**Requirement:**
Starting at the line with "1362x563 pixels.", copy each line through the last one below exactly as written, without any pictures.

**Provided information:**
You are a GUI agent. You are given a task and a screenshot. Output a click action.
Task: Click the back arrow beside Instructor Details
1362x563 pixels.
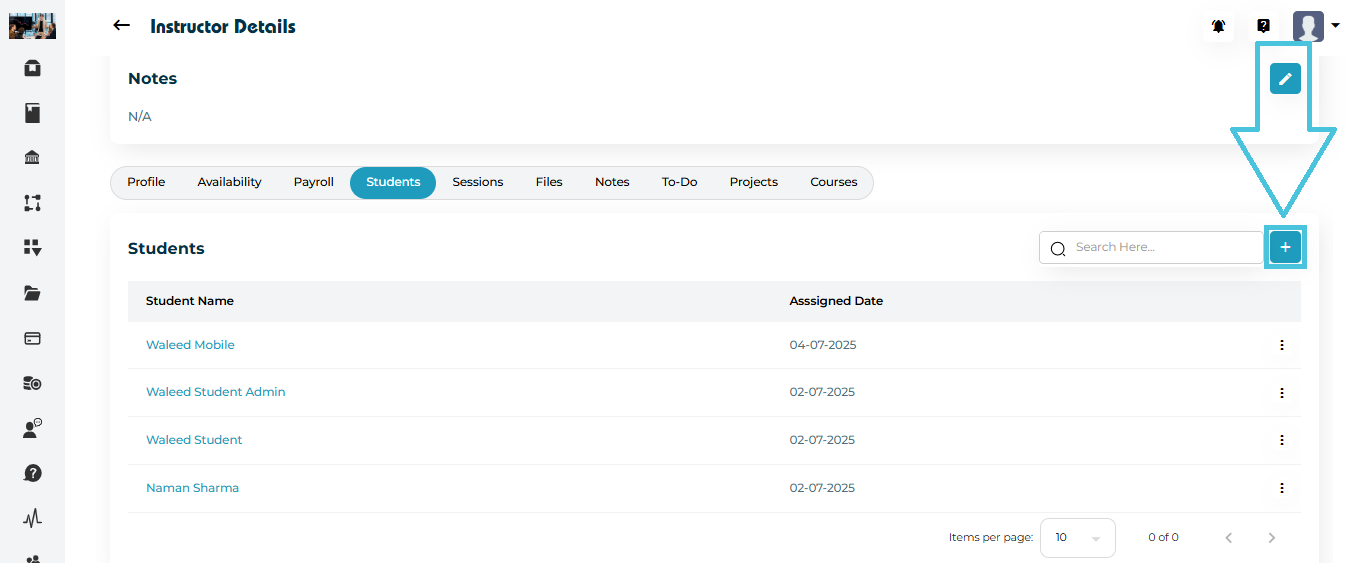pos(122,26)
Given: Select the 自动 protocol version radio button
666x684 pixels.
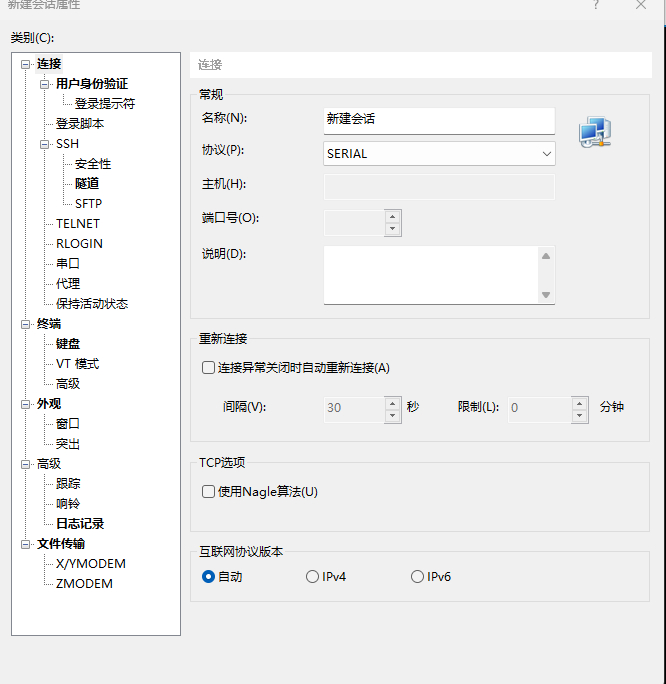Looking at the screenshot, I should point(208,576).
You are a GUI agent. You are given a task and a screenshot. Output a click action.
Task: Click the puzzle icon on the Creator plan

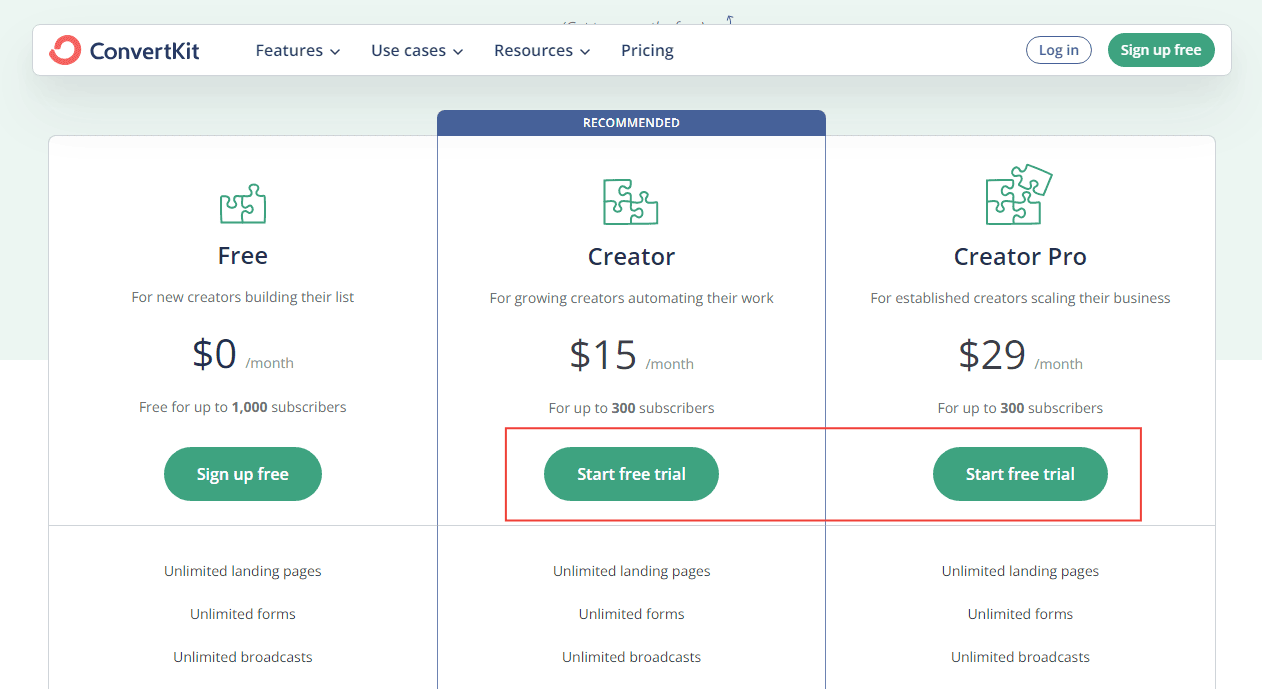pos(631,202)
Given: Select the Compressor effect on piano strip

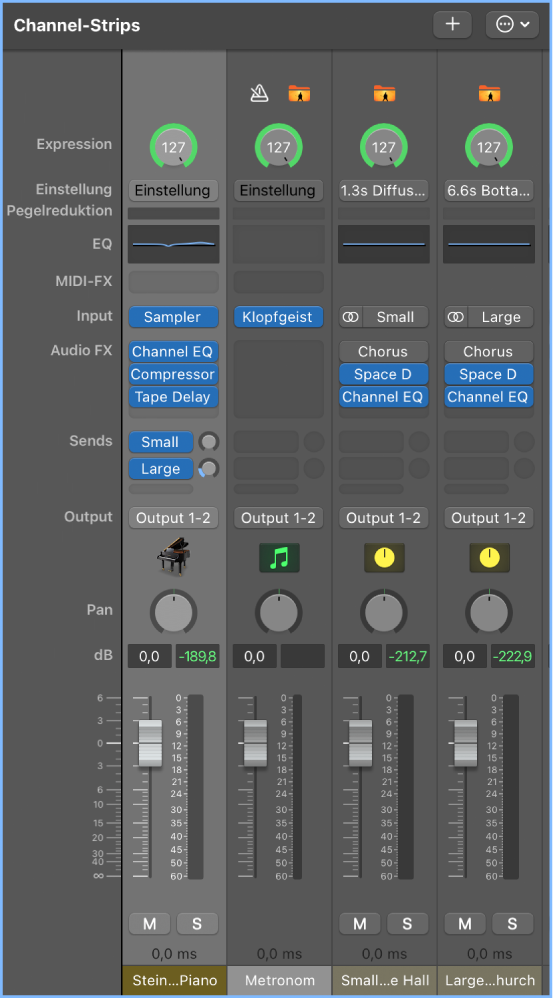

**Answer space:**
1362x563 pixels.
pos(122,26)
Given: Select the 自动 protocol version radio button
666x684 pixels.
Looking at the screenshot, I should point(208,576).
You are a GUI agent. You are given a task and a screenshot. Output a click action.
Task: Click the puzzle icon on the Creator plan

pos(631,202)
Given: Select the Compressor effect on piano strip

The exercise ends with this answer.